• _The task_: Find "You are a computer-use agent." in the listing below, then set down only that line and each later line, unchanged, leaving out pictures.

• _Data_:
┄┄┄┄┄┄┄┄┄┄

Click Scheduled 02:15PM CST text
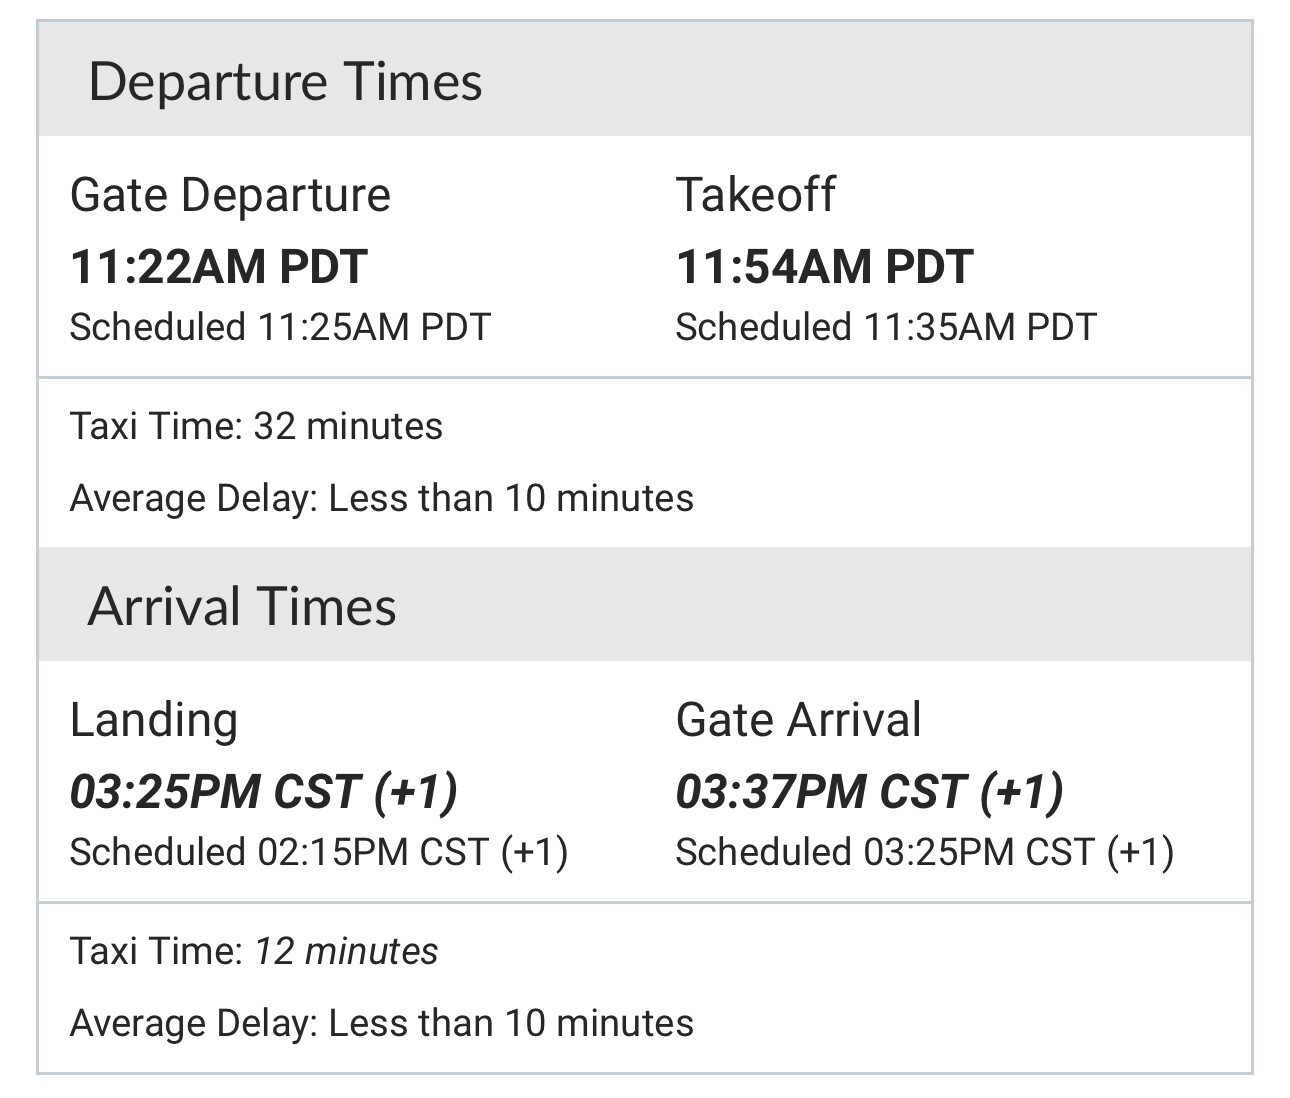[x=318, y=852]
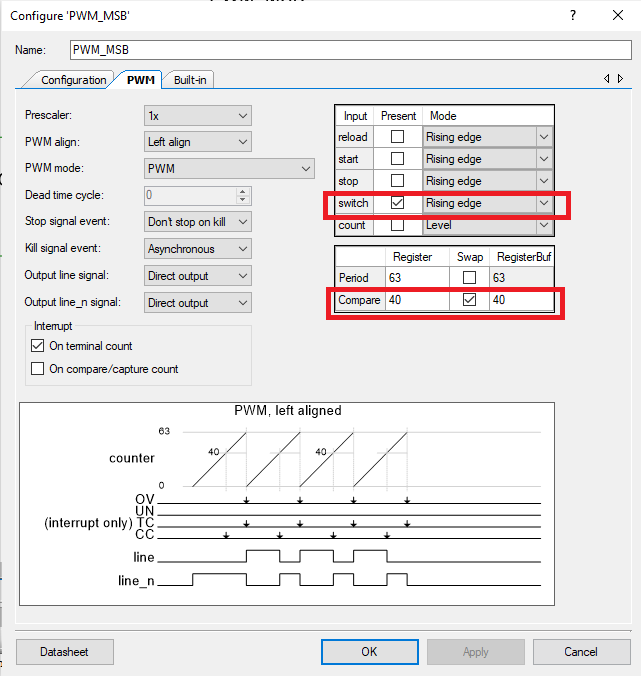Open the Datasheet
This screenshot has width=641, height=676.
point(64,651)
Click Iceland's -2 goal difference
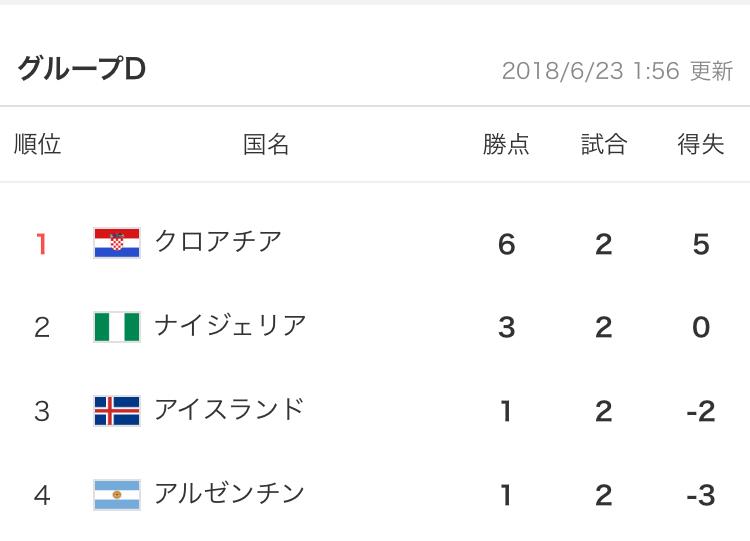Image resolution: width=750 pixels, height=541 pixels. [x=701, y=412]
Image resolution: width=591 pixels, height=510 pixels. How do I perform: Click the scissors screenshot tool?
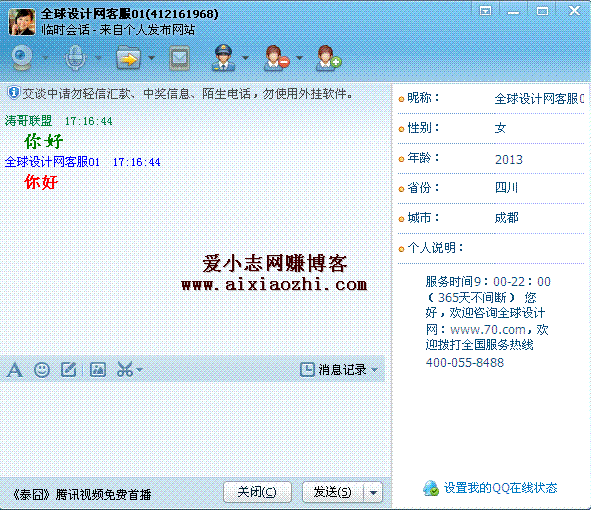(x=125, y=370)
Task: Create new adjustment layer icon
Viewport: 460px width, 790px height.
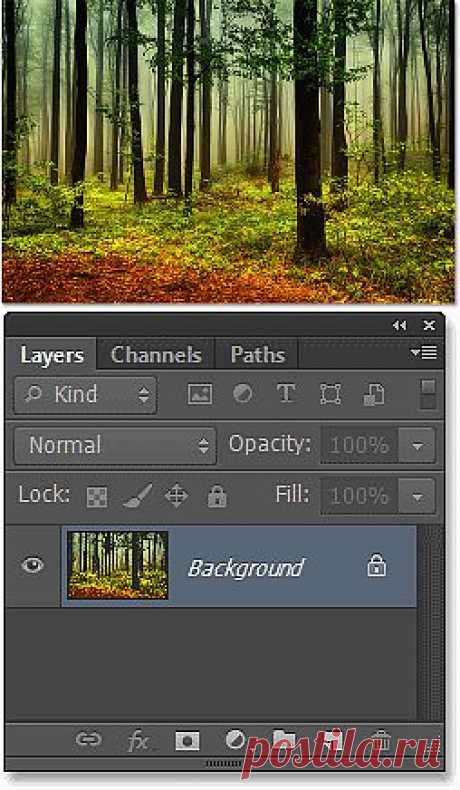Action: pyautogui.click(x=235, y=740)
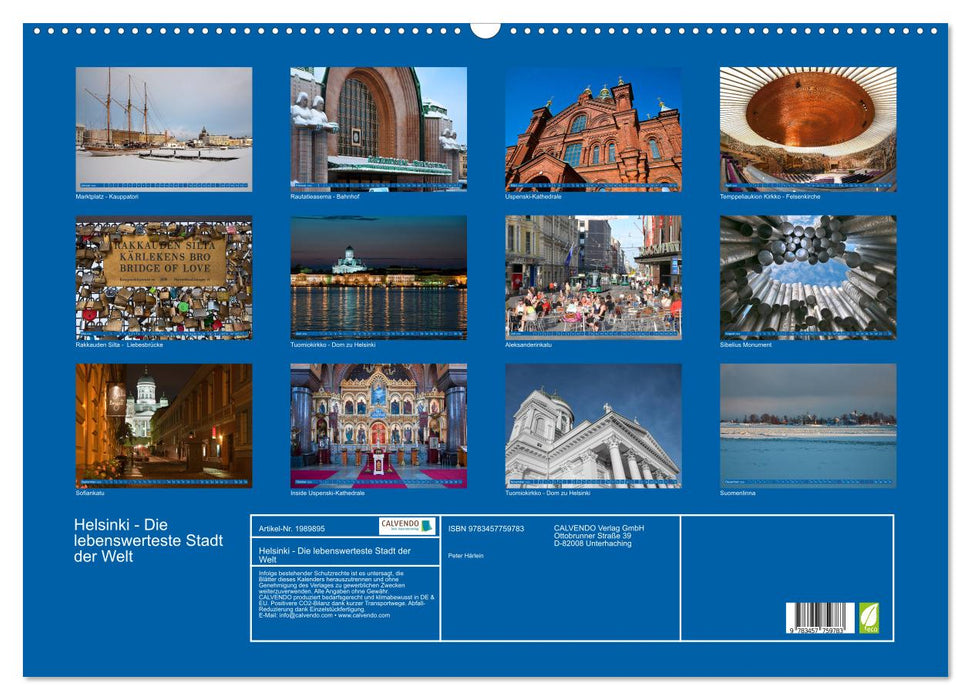
Task: Open the red brick Uspenski-Kathedrale photo
Action: (593, 128)
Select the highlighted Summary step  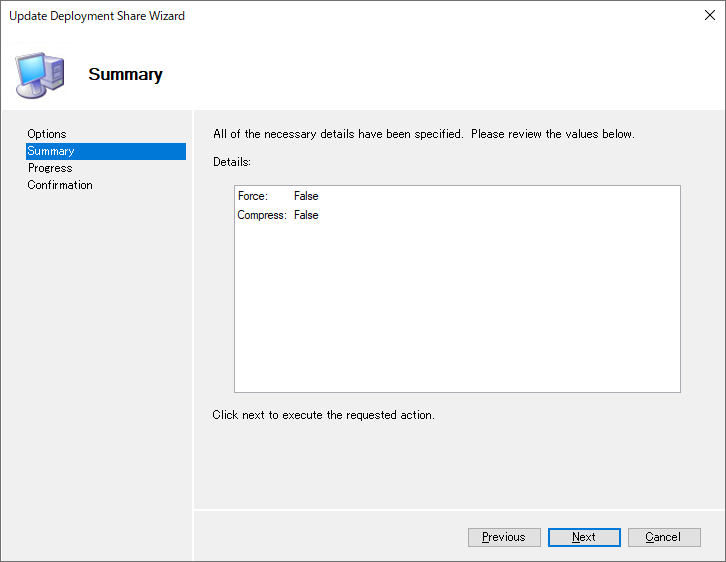coord(106,151)
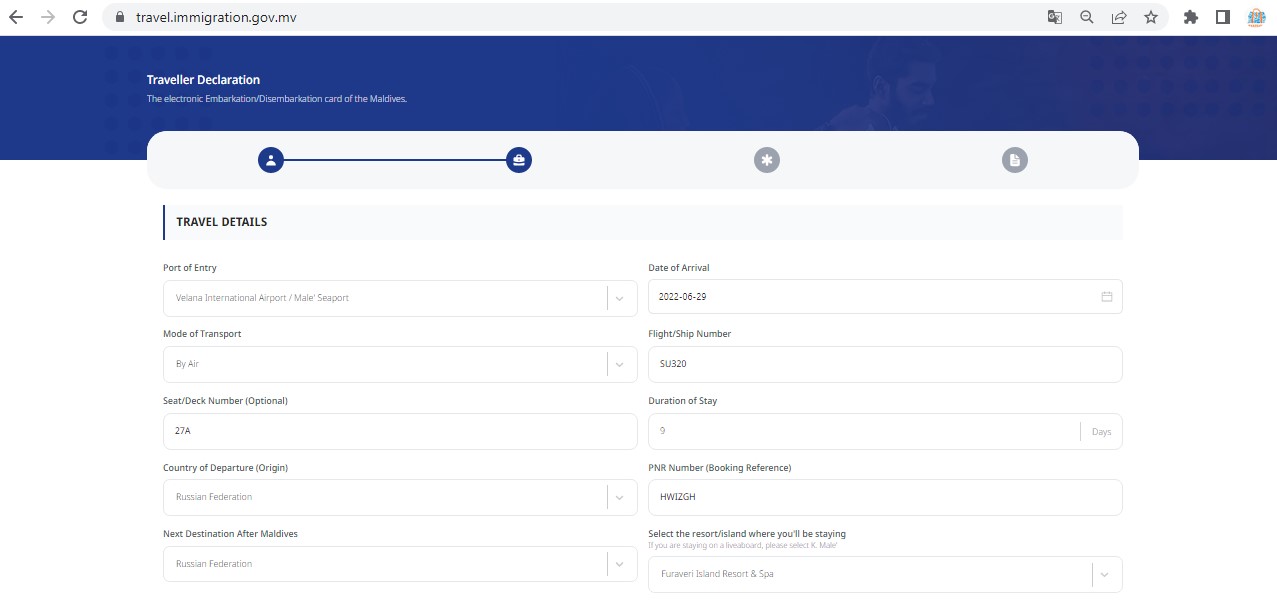Open Next Destination After Maldives dropdown

tap(620, 564)
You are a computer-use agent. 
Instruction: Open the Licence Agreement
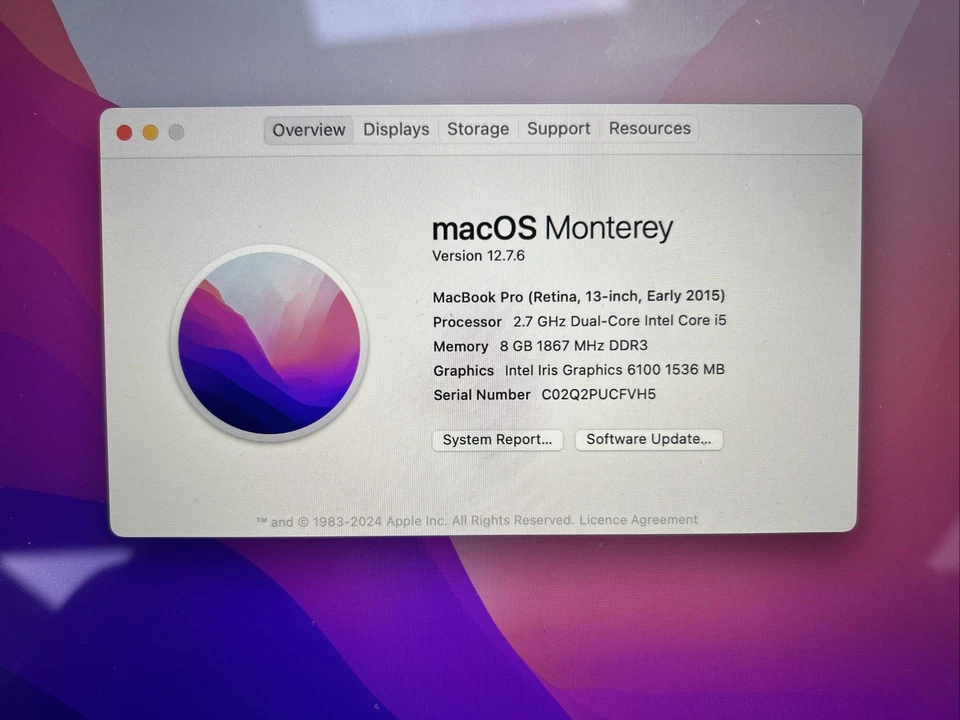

┄┄┄┄┄┄┄┄┄┄

• _Your solution_:
You are a computer-use agent. 
Instruction: Open the Licence Agreement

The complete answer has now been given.